Number of wins by tour
- Ladies European Tour: 1
- ALPG Tour: 1
- Other: 1

Best results in LPGA major championships
- Chevron Championship: DNP
- Women's PGA C'ship: T43: 2016
- U.S. Women's Open: CUT: 2012, 2014, 2017, 2018, 2021
- Women's British Open: CUT: 2014, 2016, 2018
- Evian Championship: T43: 2016

= Cheyenne Woods =

American professional golfer (born 1990)

Cheyenne Nicole Woods (born July 25, 1990) is an American professional golfer.

==Early life==
Woods was born in Phoenix, Arizona in 1990. She is a daughter of Susan Woods and Earl Dennison Woods Jr., who is golfer Tiger Woods' half-brother, making her Tiger's half-niece. Her paternal grandfather Earl Woods (Tiger's father) was her first coach and inspiration.

In an interview with Golf Digest, Woods stated that her mother was white and her father black with some Native American and Asian.

Woods played for the Xavier College Preparatory golf team and won back-to-back Arizona 5A State Championships in 2006 and 2007.

==Amateur career==
She graduated from Wake Forest University in 2012 where she played golf for the Demon Deacons. She won more than 30 amateur tournaments.

In 2009, she received a sponsor's exemption to play in an LPGA tournament, the Wegmans LPGA. She missed the cut by four strokes.

In April 2011, she won the Atlantic Coast Conference (ACC) championship.

==Professional career==
In 2012, Woods turned professional after graduating from Wake Forest. She qualified for the 2012 U.S. Women's Open by finishing as co-medalist at her qualifier and made her professional debut at the 2012 LPGA Championship. She had her first professional win on the SunCoast Ladies Series in late August 2012.

In 2013, Woods became a member of the Ladies European Tour and finished 78th on the Order of Merit. In 2014, Woods had her second professional win (and first on a major tour) at the Volvik RACV Ladies Masters.

In December 2014, Woods finished T-11th in the LPGA Final Qualifying Tournament, thereby earning Category 12 membership, which entitled her to entry in most full-field events apart from the more prestigious events. In the 2015 season, she made only eight cuts and had to go through qualifying again. By finishing T-13th in the Final Qualifying Tournament, she earned her LPGA tour card for 2016.
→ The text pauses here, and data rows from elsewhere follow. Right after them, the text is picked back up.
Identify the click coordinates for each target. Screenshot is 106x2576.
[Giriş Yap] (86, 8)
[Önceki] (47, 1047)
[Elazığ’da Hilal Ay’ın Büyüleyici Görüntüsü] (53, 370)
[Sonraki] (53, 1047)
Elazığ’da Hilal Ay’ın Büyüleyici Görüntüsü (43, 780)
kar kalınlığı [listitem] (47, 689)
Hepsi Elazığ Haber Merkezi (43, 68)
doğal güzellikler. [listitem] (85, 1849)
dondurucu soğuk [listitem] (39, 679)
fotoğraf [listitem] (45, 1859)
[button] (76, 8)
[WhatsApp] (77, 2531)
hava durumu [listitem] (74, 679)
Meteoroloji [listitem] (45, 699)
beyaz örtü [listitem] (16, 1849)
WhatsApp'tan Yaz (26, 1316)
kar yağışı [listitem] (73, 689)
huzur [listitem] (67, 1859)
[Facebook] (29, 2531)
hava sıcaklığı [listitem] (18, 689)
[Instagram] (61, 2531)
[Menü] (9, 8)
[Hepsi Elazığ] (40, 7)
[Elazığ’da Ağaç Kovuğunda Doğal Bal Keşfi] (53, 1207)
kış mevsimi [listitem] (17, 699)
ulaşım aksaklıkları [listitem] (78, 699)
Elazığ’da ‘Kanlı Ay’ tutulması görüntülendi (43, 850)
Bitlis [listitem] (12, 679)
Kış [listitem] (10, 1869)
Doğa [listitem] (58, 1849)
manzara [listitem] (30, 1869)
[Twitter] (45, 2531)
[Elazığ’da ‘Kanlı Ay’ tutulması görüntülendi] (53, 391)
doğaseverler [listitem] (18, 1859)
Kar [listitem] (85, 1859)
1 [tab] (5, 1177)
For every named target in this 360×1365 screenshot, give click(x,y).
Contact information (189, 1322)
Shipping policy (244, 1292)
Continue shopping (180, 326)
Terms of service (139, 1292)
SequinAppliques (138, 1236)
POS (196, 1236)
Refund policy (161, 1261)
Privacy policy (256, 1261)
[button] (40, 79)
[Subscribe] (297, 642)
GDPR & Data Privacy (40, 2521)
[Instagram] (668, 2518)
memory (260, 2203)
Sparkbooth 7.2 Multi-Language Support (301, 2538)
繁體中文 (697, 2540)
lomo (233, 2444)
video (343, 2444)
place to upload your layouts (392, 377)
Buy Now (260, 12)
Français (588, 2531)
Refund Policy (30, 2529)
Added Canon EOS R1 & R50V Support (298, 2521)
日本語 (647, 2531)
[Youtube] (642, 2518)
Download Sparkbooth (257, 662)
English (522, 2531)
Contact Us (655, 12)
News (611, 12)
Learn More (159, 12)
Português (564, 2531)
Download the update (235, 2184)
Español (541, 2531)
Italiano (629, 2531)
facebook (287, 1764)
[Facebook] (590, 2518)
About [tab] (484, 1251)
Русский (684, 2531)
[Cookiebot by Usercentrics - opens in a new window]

As of 2023, Woods lacks a LPGA Tour card to play as a full-time member. Her most recent LPGA appearance was at the Cambia Portland Classic in September 2021.

==Personal life==
On October 27, 2021, Woods got engaged to professional baseball player Aaron Hicks. They married in February 2022, and their son was born in April 2022. They reside in Scottsdale, Arizona.

Woods is the sixth African American to play on the LPGA Tour. In a 2013 interview, Woods said "An African American woman has never won on the LPGA, so in general I just feel that golf needs to be more accessible and more inclusive."

==Professional wins (2)==
===Ladies European Tour wins (1)===

| No. | Date | Tournament | Winning score | To par | Margin of victory | Runner-up | Winner's share (€) |
|---|---|---|---|---|---|---|---|
| 1 | Feb 9, 2014 | Volvik RACV Ladies Masters* | 69-67-71-69=276 | −16 | 2 strokes | AUS Minjee Lee (a) | 37,500 |

- Co-sanctioned with ALPG Tour

===Other wins (1)===
- 2012 SunCoast Ladies Series LPGA International

==Results in LPGA majors==
Results not in chronological order before 2018.

| Tournament | 2012 | 2013 | 2014 | 2015 | 2016 | 2017 | 2018 | 2019 | 2020 |
|---|---|---|---|---|---|---|---|---|---|
| ANA Inspiration |  |  |  |  |  |  |  |  |  |
| U.S. Women's Open | CUT |  | CUT |  |  | CUT | CUT |  |  |
| Women's PGA Championship | CUT |  |  | CUT | T43 | CUT | T68 |  |  |
| Women's British Open |  |  | CUT |  | CUT |  | CUT |  |  |
| The Evian Championship ^ |  | CUT | CUT |  | T43 |  |  |  | NT |

| Tournament | 2021 |
|---|---|
| ANA Inspiration |  |
| U.S. Women's Open | CUT |
| Women's PGA Championship |  |
| The Evian Championship |  |
| Women's British Open |  |

^ The Evian Championship was added as a major in 2013.